| SET PROBLEM |
From the bankruptcy case text below, reproduce word for word the passage starting with "It is not quite" and going on through "petition was filed.".

| DOCUMENT SEGMENT |
It is not quite clear whether the Adversary Complaint seeks relief from stay to commence the very same SBC Adversary (in which case filing the complaint without prior relief might be void as a violation of the automatic stay) or if SBC might actually seek relief from stay to continue prosecution of certain prepetition litigation that was pending in the Eighth Judicial District Court, Clark County, Nevada, at the time the Chapter 7 petition was filed.

On December 23, 2022, SBC filed an Emergency Request for Temporary Restraining Order, Preliminary Injunction and Stay Relief on Order Shortening Time ("First TRO Motion") along with a supporting declaration of John A. Fortin, Esq. ("First Fortin Declaration"). (AECF Nos. 3 and 5).

On January 4, 2023, an order was entered granting SBC's request to shorten time so that the First TRO Motion could be heard on January 19, 2023. (AECF No. 13).

On January 4, 2023, a Certificate of Service was filed by SBC attesting that the Adversary Complaint and Summons were served by first class mail on January 4, 2023, along with the First TRO Motion and supporting documents ("January 4 Certificate"). (AECF No. 16).

On January 11, 2023, Debtor filed its Schedules and SOFA. (ECF No. 18).

On January 13, 2023, Debtor filed an opposition to the First TRO Motion. (AECF No. 17). Attached to that opposition ("First TRO Opposition") are separate documents marked as exhibits 1 through 8.

| RECORD SET |

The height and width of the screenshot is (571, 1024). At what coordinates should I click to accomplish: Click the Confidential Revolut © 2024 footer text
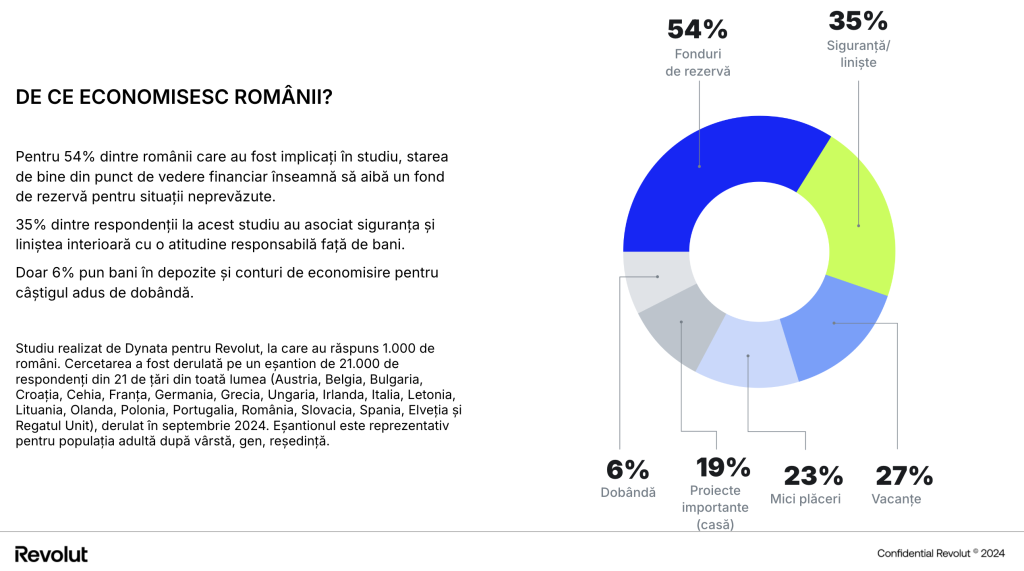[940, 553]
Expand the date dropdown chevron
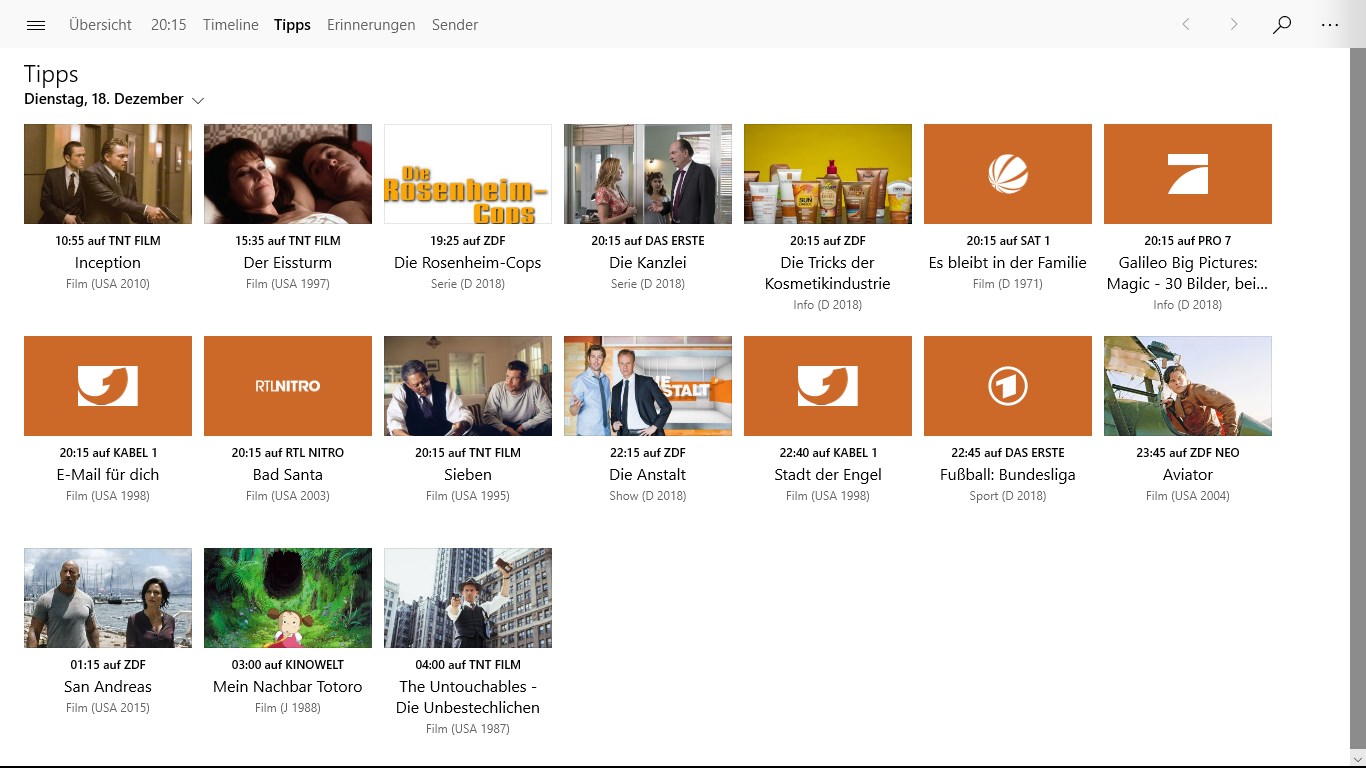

* * *

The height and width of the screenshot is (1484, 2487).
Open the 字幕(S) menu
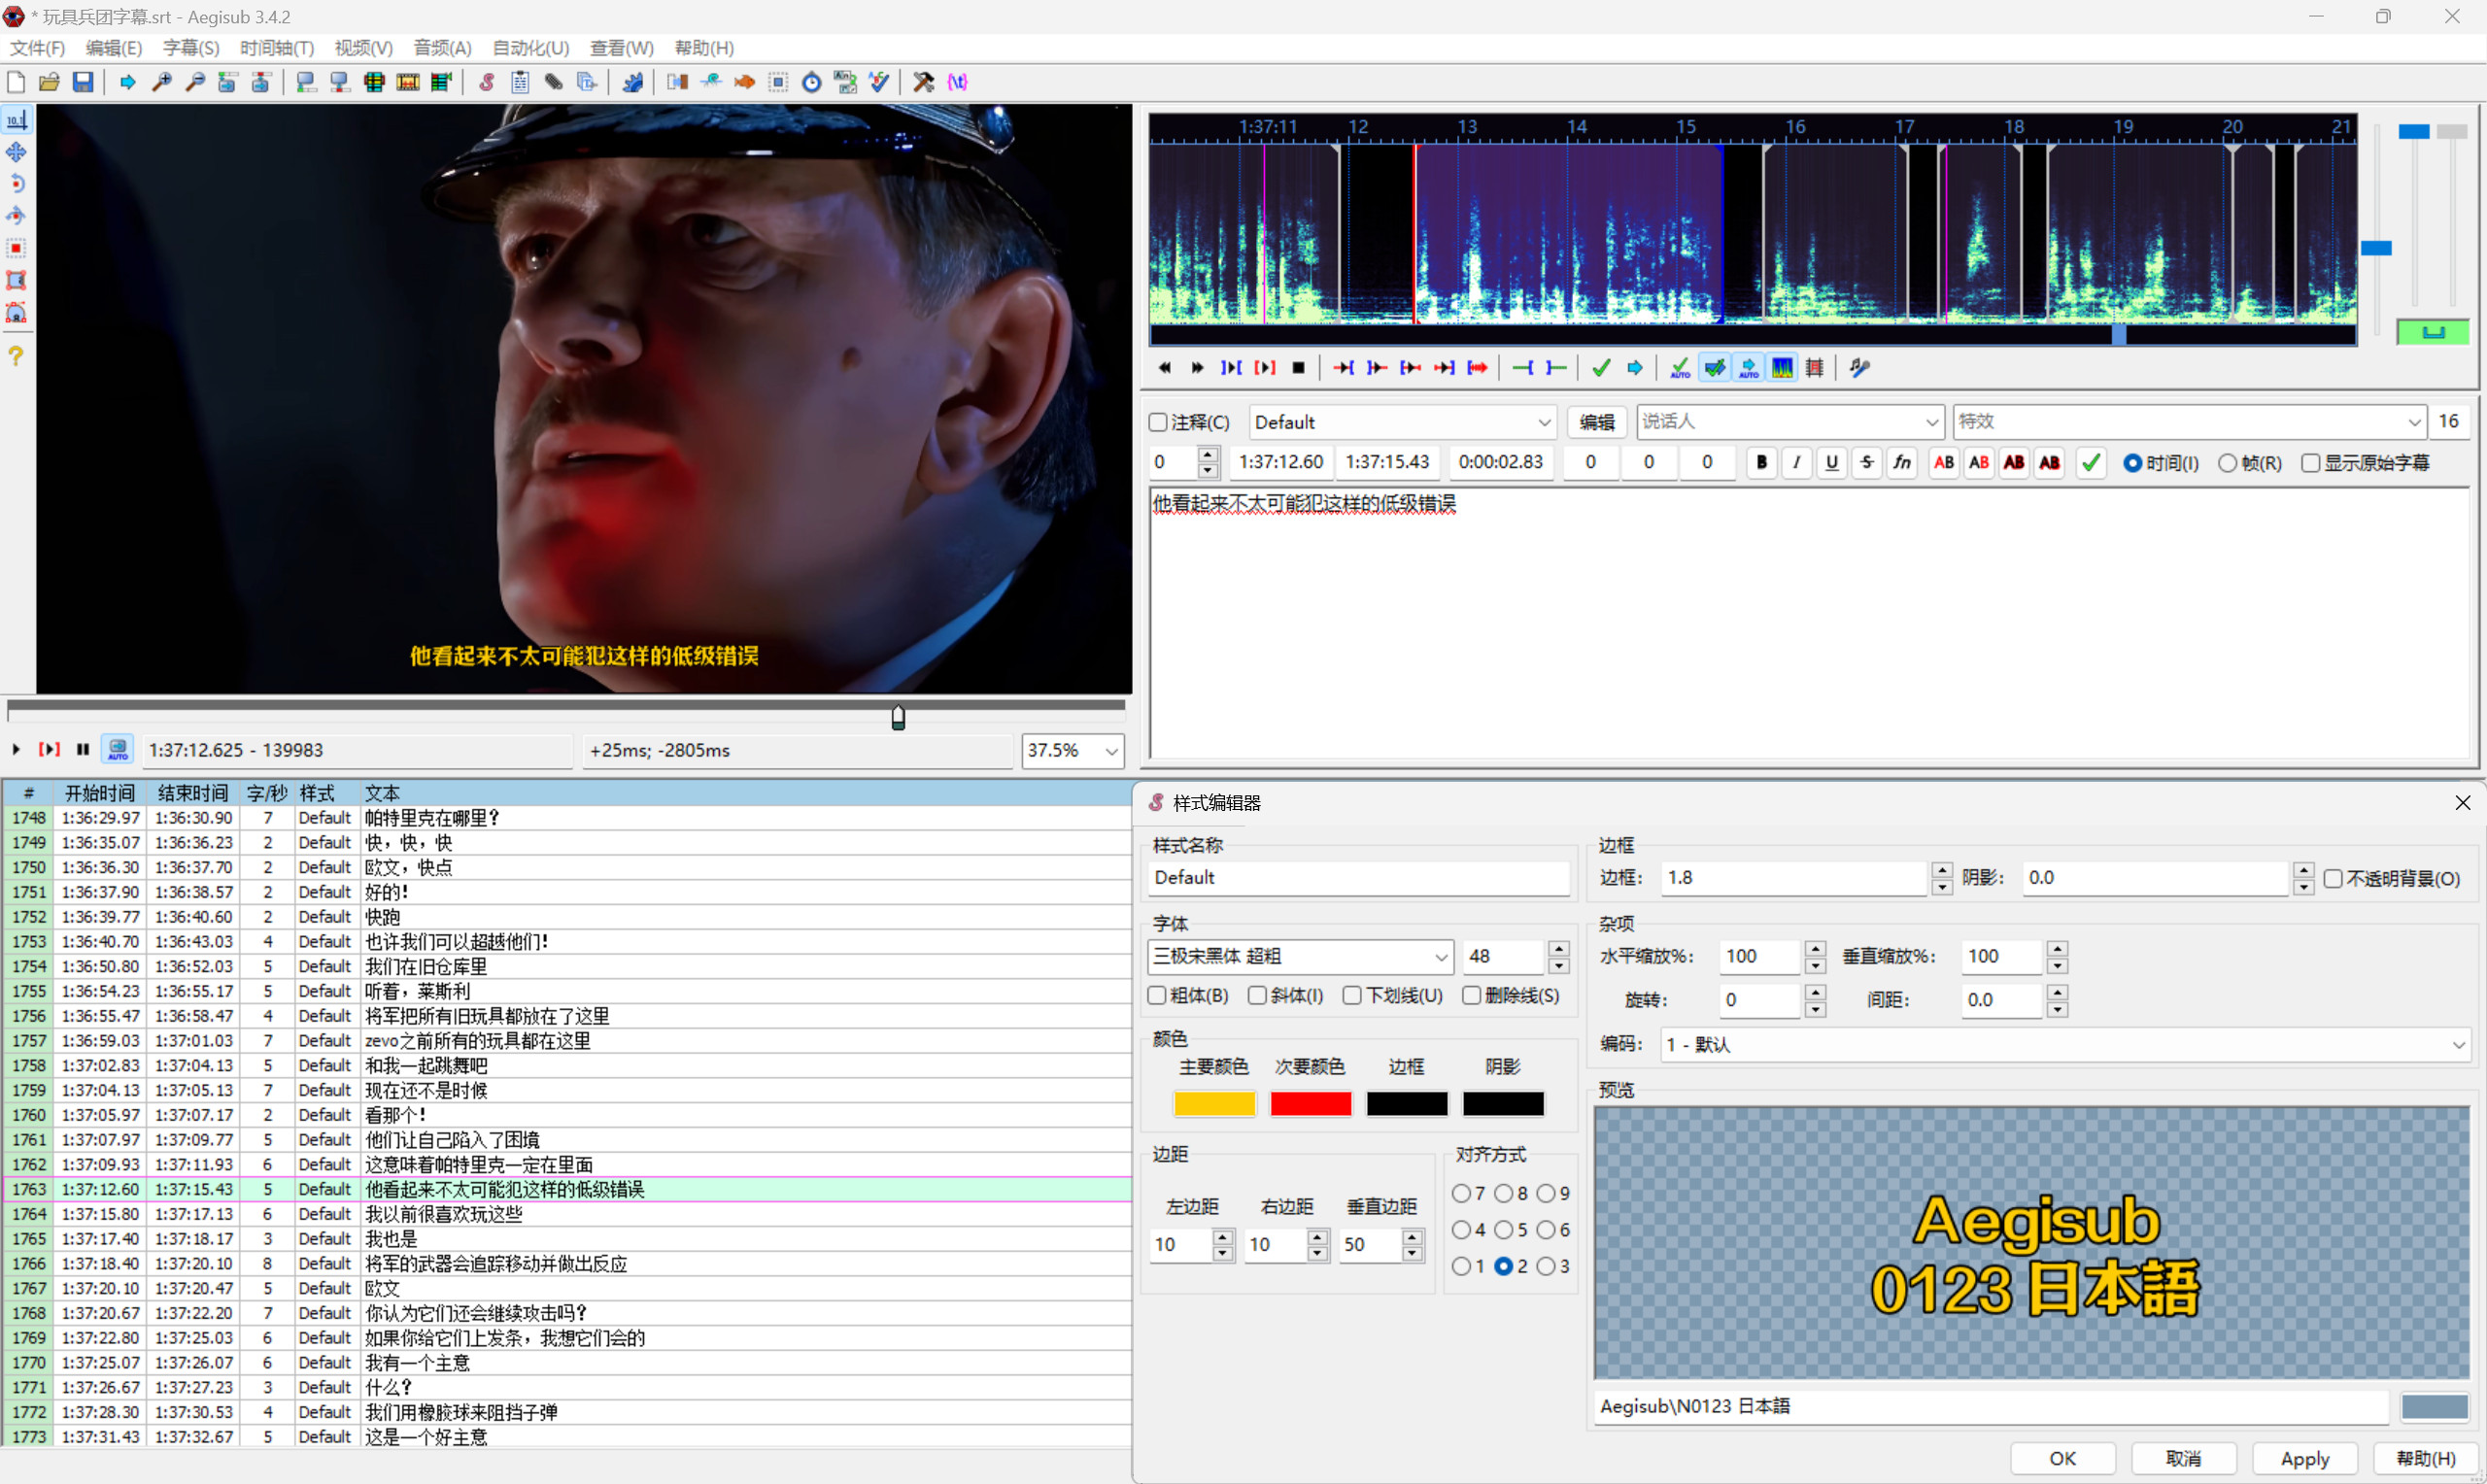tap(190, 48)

| TASK OUTPUT |
It is not quite clear whether the Adversary Complaint seeks relief from stay to commence the very same SBC Adversary (in which case filing the complaint without prior relief might be void as a violation of the automatic stay) or if SBC might actually seek relief from stay to continue prosecution of certain prepetition litigation that was pending in the Eighth Judicial District Court, Clark County, Nevada, at the time the Chapter 7 petition was filed.